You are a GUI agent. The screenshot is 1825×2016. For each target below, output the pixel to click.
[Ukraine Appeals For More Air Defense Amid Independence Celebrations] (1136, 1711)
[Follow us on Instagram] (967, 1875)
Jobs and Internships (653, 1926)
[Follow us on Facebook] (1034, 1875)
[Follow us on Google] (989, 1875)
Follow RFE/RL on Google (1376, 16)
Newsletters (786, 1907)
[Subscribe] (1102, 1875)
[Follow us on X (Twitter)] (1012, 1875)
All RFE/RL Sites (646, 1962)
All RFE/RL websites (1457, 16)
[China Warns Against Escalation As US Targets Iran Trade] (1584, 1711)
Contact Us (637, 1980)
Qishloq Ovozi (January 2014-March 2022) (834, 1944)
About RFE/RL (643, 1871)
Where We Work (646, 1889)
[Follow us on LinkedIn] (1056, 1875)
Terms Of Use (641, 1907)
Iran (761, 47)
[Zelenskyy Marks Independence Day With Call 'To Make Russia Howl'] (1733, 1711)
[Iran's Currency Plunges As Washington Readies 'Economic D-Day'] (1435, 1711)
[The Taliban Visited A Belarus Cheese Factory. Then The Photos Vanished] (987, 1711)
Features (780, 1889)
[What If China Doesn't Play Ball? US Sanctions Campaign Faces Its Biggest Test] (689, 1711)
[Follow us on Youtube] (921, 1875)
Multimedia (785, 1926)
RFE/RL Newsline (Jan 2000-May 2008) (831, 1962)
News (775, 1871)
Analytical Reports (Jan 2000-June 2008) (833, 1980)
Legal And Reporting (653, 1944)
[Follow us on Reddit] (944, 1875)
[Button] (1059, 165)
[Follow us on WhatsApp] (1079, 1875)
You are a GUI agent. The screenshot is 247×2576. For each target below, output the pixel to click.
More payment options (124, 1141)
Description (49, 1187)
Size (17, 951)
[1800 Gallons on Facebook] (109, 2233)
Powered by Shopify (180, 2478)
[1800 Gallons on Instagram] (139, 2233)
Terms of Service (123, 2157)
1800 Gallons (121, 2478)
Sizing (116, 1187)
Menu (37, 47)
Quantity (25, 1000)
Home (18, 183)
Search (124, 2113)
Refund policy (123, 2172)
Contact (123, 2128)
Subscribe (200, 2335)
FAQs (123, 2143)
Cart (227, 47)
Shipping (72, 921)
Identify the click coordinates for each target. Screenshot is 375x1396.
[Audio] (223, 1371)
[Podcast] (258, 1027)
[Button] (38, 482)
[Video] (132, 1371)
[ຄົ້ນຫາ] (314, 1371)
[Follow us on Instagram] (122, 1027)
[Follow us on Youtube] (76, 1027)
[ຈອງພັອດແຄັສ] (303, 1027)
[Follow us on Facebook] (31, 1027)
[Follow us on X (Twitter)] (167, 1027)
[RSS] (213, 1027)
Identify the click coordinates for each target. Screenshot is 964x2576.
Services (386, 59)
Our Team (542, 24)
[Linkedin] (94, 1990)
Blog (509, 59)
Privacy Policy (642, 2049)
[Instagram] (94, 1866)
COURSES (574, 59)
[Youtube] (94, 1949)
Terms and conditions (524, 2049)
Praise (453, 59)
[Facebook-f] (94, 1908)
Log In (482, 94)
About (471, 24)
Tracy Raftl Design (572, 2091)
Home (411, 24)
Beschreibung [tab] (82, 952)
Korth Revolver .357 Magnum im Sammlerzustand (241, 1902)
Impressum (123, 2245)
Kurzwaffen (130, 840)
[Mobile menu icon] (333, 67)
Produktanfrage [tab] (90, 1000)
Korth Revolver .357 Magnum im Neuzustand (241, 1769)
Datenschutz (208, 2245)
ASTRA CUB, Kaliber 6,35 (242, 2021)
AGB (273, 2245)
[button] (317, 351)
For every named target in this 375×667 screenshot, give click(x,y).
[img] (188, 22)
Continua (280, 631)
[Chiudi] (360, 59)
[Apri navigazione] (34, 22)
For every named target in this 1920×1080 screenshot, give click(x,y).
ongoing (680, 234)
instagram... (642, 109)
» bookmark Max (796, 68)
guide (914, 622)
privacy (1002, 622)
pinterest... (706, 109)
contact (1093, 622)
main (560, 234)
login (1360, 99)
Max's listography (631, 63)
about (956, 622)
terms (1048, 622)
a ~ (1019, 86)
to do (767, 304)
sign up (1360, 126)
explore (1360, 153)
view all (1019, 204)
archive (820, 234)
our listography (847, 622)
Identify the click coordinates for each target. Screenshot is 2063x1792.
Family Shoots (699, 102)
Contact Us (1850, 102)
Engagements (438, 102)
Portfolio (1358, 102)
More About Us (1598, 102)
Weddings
****************************************
# TASK ITEM:
Only what runs from the line containing "[Facebook-f] (94, 1908)" through the final line of the entries above belongs in the answer, restated exactly.

# WRITTEN SOLUTION:
[Facebook-f] (94, 1908)
Log In (482, 94)
About (471, 24)
Tracy Raftl Design (572, 2091)
Home (411, 24)
Beschreibung [tab] (82, 952)
Korth Revolver .357 Magnum im Sammlerzustand (241, 1902)
Impressum (123, 2245)
Kurzwaffen (130, 840)
[Mobile menu icon] (333, 67)
Produktanfrage [tab] (90, 1000)
Korth Revolver .357 Magnum im Neuzustand (241, 1769)
Datenschutz (208, 2245)
ASTRA CUB, Kaliber 6,35 (242, 2021)
AGB (273, 2245)
[button] (317, 351)
For every named target in this 375×667 screenshot, give click(x,y).
[img] (188, 22)
Continua (280, 631)
[Chiudi] (360, 59)
[Apri navigazione] (34, 22)
For every named target in this 1920×1080 screenshot, give click(x,y).
ongoing (680, 234)
instagram... (642, 109)
» bookmark Max (796, 68)
guide (914, 622)
privacy (1002, 622)
pinterest... (706, 109)
contact (1093, 622)
main (560, 234)
login (1360, 99)
Max's listography (631, 63)
about (956, 622)
terms (1048, 622)
a ~ (1019, 86)
to do (767, 304)
sign up (1360, 126)
explore (1360, 153)
view all (1019, 204)
archive (820, 234)
our listography (847, 622)
Identify the click coordinates for each target. Screenshot is 2063x1792.
Family Shoots (699, 102)
Contact Us (1850, 102)
Engagements (438, 102)
Portfolio (1358, 102)
More About Us (1598, 102)
Weddings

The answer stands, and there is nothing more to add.